The age of disruption and great power geopolitics has arrived. Singapore’s Foreign Minister has called the traditional underwriter of rules-based globalisation a ‘revisionist power’ — a term once reserved for Russia and China. Wars have broken out in Ukraine, the Middle East and Iran. Securitisation of trade and technology is threatening economic integration. Artificial intelligence (AI) and the green-tech revolutions are upending economic relations.

In principle, this is bad news for middle powers. Yet the power transition and erosion of institutions and norms also signal opportunity. Unipolarity, hierarchy and strict bipolarity are behind us.
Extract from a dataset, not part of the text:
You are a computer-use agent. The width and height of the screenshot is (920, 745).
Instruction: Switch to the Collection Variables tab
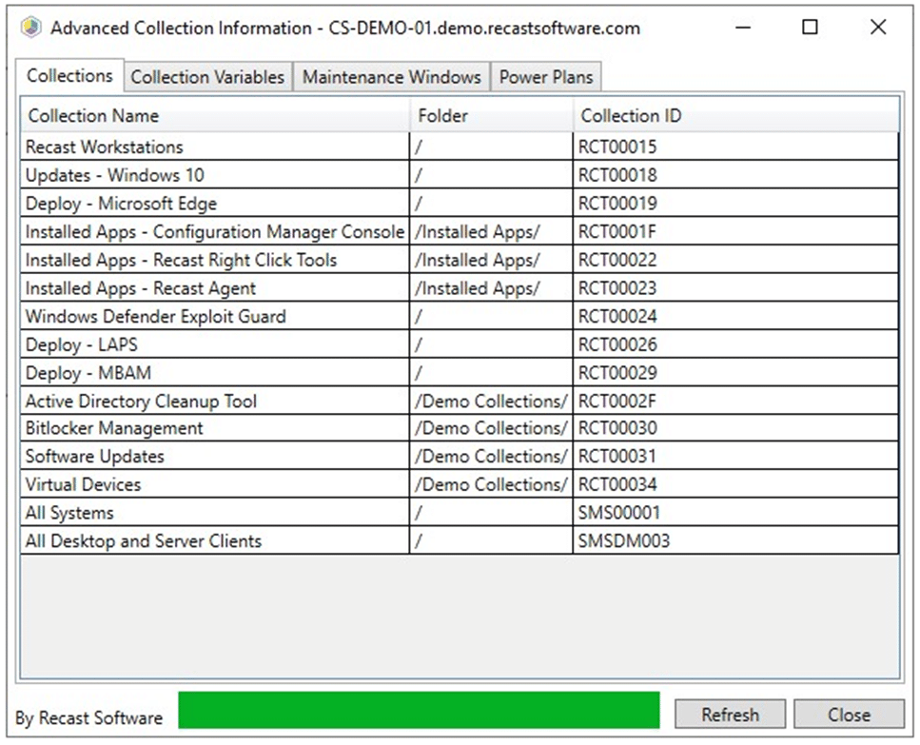point(207,77)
The combination of uncertainty and multipolarity opens up an exceptional arbitrage gap for smart middle powers.

The two great powers — plus Russia — often neutralise each other and follow competitive scripts that limit their ability to provide public goods during the transition.

Old patterns from the mid-1990s and early 2000s where middle powers in the Global North — the European Union, Japan, Canada and Australia — could fill that gap are insufficient. These countries are now greatly constrained by security dependence on the United States. Rising middle powers in the Global South, including India, Indonesia, Vietnam, ASEAN as a whole, the Gulf countries and Brazil, are crucial actors in new forms of middle power-led public goods provision.